Ando Momoko
0.5mm
di Ando Momoko è a parere di chi scrive il miglior film dell'edizione 2015 del Far East Film Festival. E'
la storia di una ragazza, Sawa (interpretazione strepitosa di Ando
Sakura, sorella della regista), la quale all'inizio lavora come
infermiera a domicilio per un anziano moribondo. Aggiungo che questa
sezione porta sullo schermo la fisicità, la concretezza del corpo,
in maniera indimenticabile, dolorosa ma non lagnosa, una sorta di
umanissimo matter
of fact,
e basterebbe già questa sezione per gridare al capolavoro. Per
ragioni troppo lunghe da spiegare qui, Sawa si ritrova disoccupata,
in disgrazia e senza un soldo; allora comincia a cercare anziani
nella cui casa potersi introdurre, magari col ricatto – ma non come
sfruttatrice, anzi, è una presenza benefica; nondimeno, perde più
volte il “lavoro”, per cui il film si struttura in una serie di
tappe, collegate attraverso la figura della protagonista ma in realtà
molto connesse. Poiché è una
specie di grande riflessione poetico-filosofica sul Giappone: dai
rapporti umani e la psicologia collettiva, si allarga in modo fluido
e organico alla riflessione storica, con la memoria tutt'altro che
dimenticata o pacificata della guerra. Detto così, può sembrare
pesante e ponderoso; ma invece è un film di netta e piacevolissima
visione.

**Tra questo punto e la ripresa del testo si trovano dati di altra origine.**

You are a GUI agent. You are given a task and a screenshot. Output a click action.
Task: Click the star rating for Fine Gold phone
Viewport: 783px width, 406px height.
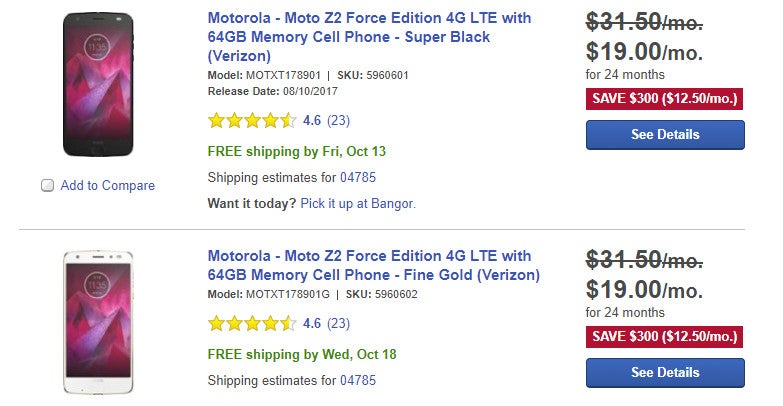click(251, 323)
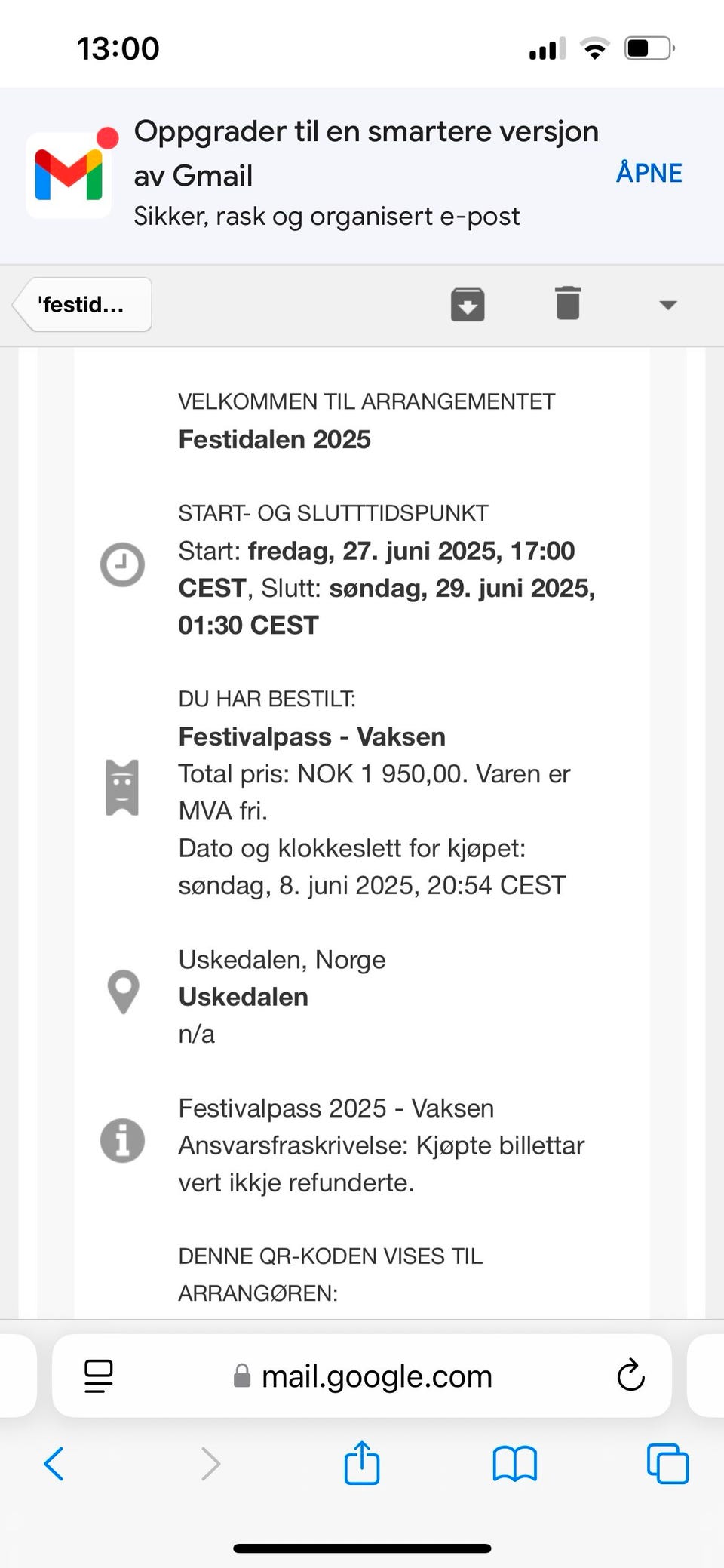The width and height of the screenshot is (724, 1568).
Task: Navigate back with the Safari back arrow
Action: [x=54, y=1464]
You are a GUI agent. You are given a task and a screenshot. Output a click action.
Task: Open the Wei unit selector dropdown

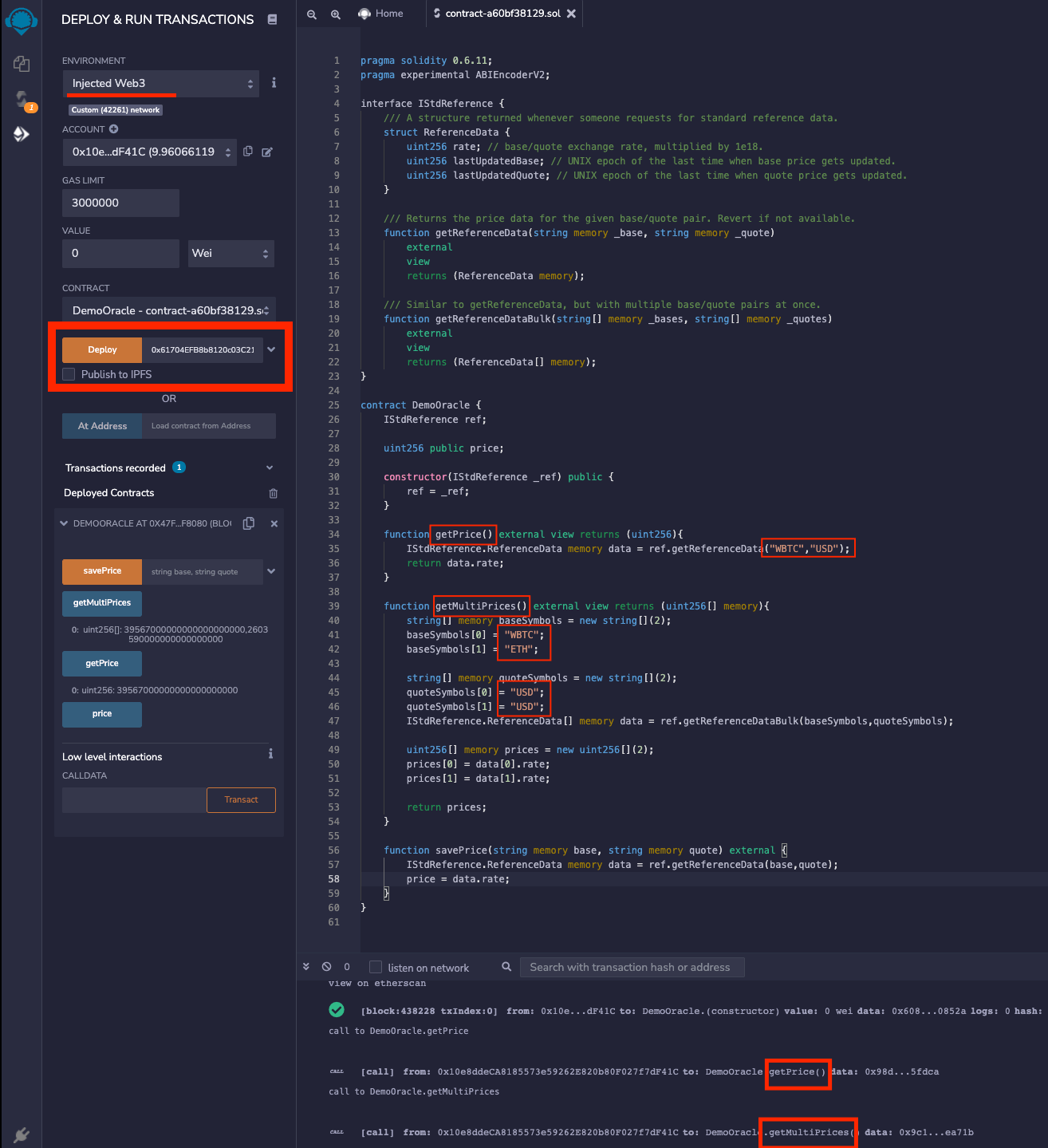click(x=230, y=253)
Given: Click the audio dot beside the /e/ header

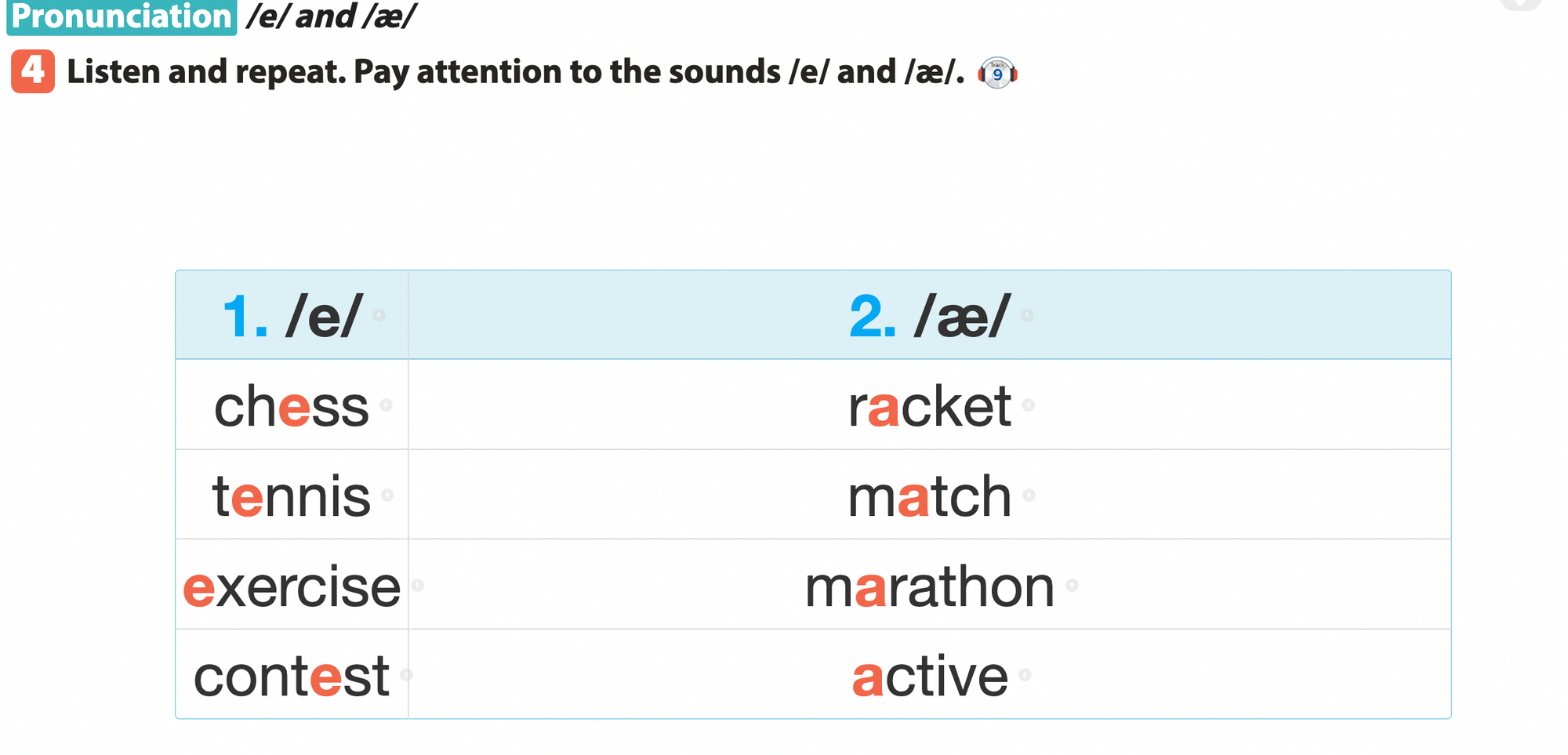Looking at the screenshot, I should tap(379, 315).
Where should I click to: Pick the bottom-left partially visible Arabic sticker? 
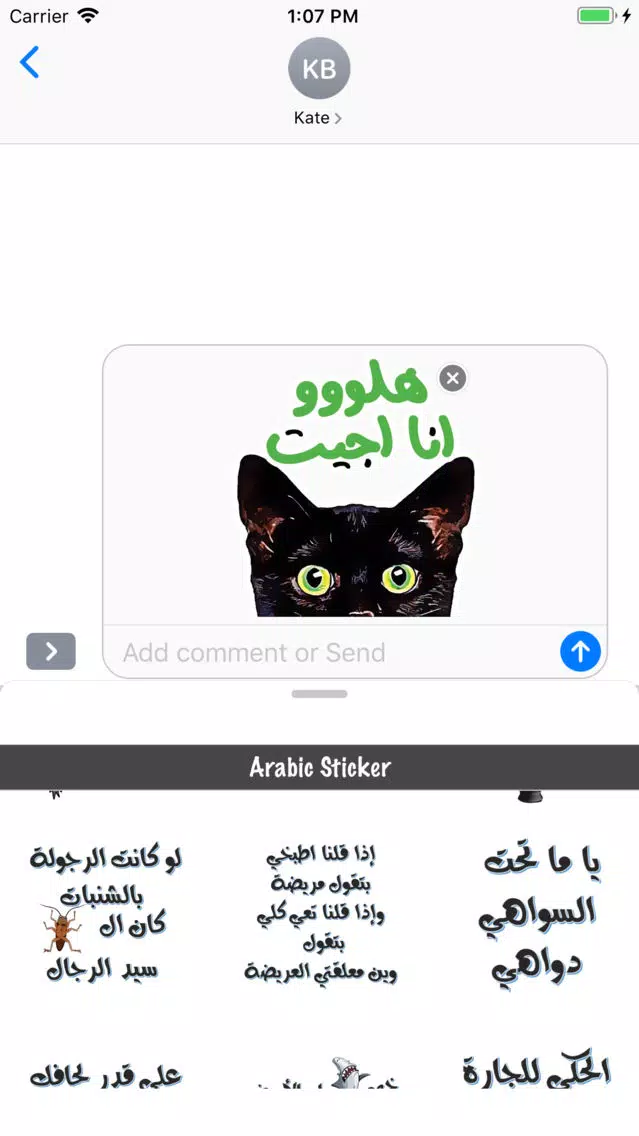[106, 1076]
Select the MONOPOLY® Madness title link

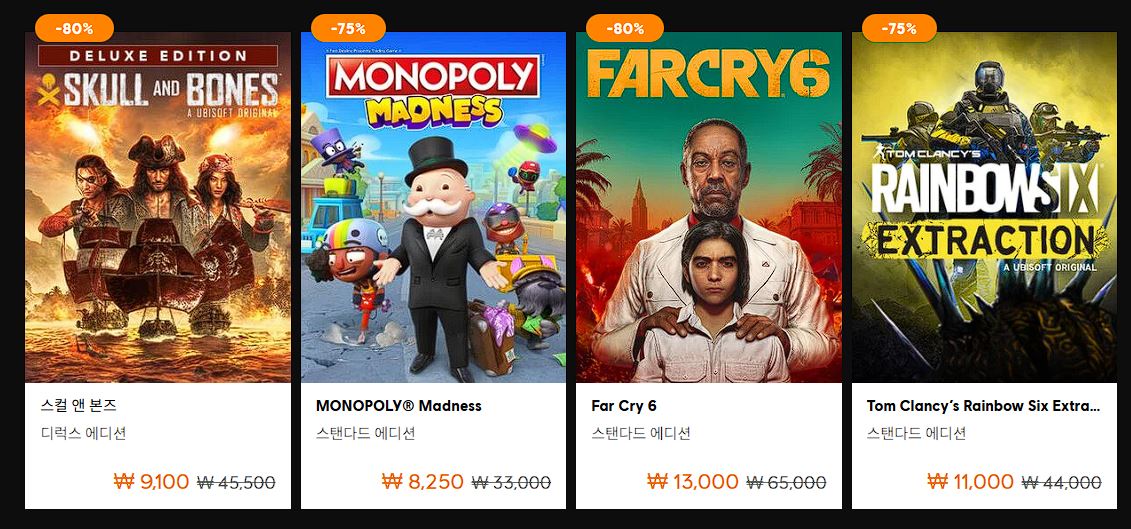coord(399,406)
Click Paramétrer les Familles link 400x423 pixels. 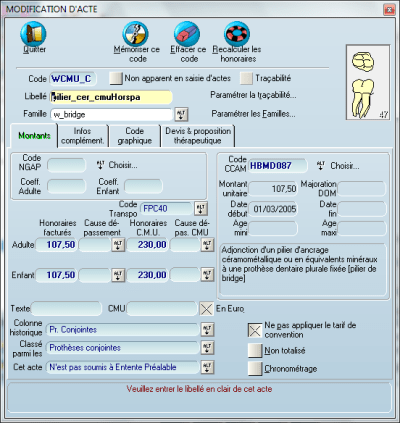[x=253, y=114]
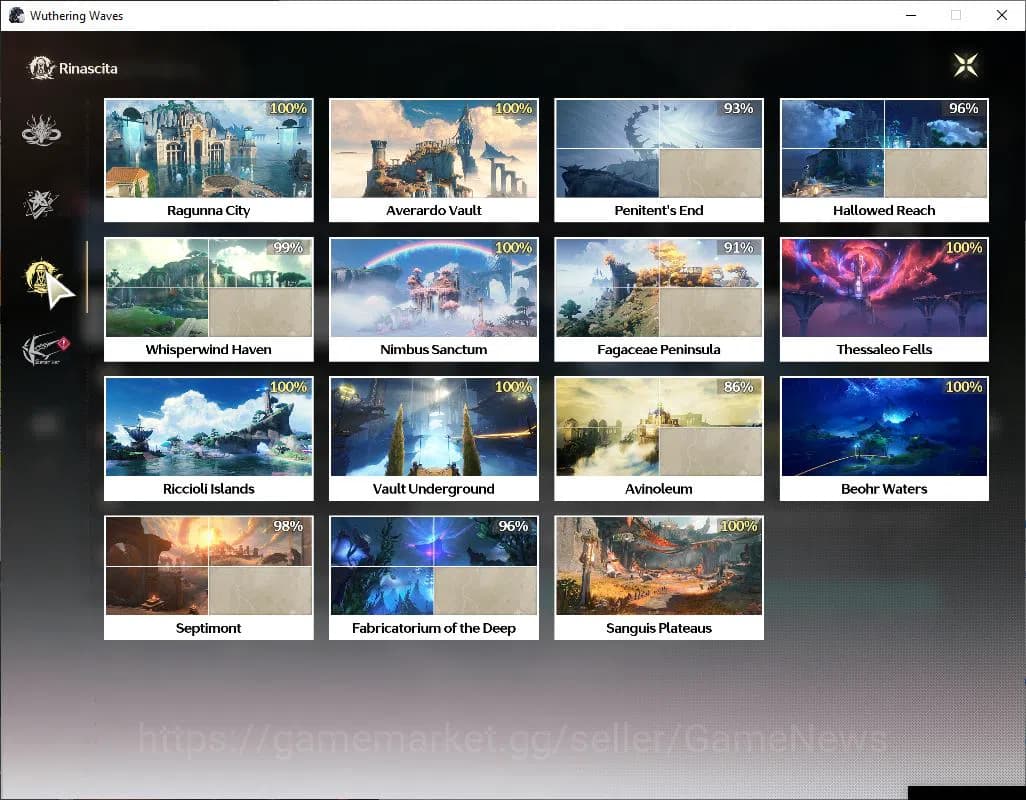
Task: Open the sidebar region with red notification badge
Action: point(42,349)
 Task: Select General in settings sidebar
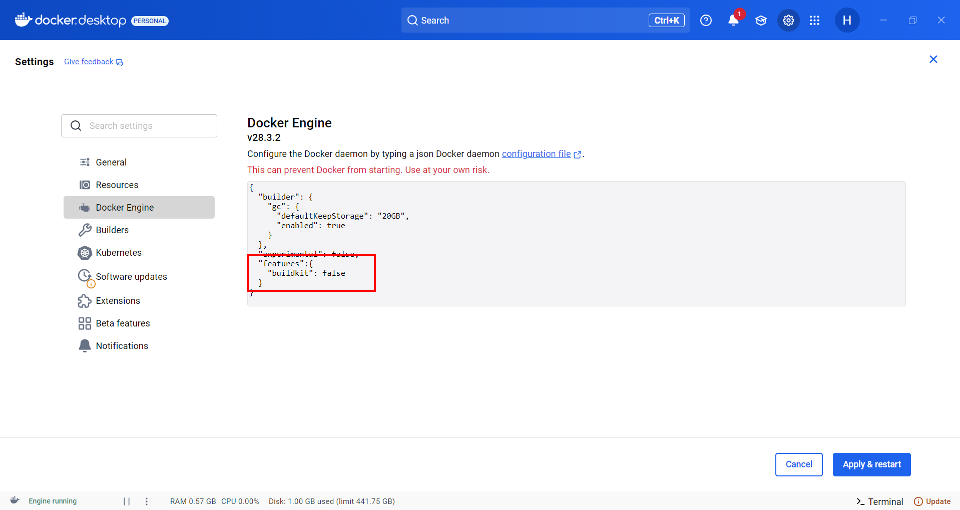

Solo la sua inusuale lunghezza (196') richiede un impegno allo
spettatore.
Contestualmente,
come si vede dal contenuto, il film è una potente riflessione sulla
vecchiaia e sull'ombra della morte. Il diverso registro dei vari
episodi varia dal comico al drammatico, sempre con un'estrema
economia sul piano emotivo (niente corsa all'effetto!), mentre la
figura enigmatica di Sawa, che resta largamente misteriosa nel corso
dello svolgimento, funziona da catalizzatore e insieme da cassa di
risonanza per queste storie.
Vorrei
menzionare una scena sconvolgente che personalmente reputo possa
entrare in un'antologia ideale del cinema giapponese in assoluto, ed
è all'altezza di un Oshima: un vecchio ex ufficiale, appena caduto
in preda alla demenza senile, scambia Sawa per una giornalista e le
concede un'“intervista” sulla guerra, che in realtà è un
delirio, fatto di ripetizioni di frasi slegate, ma che si traduce
sullo schermo in una pagina poetica e dolente di altezza vertiginosa.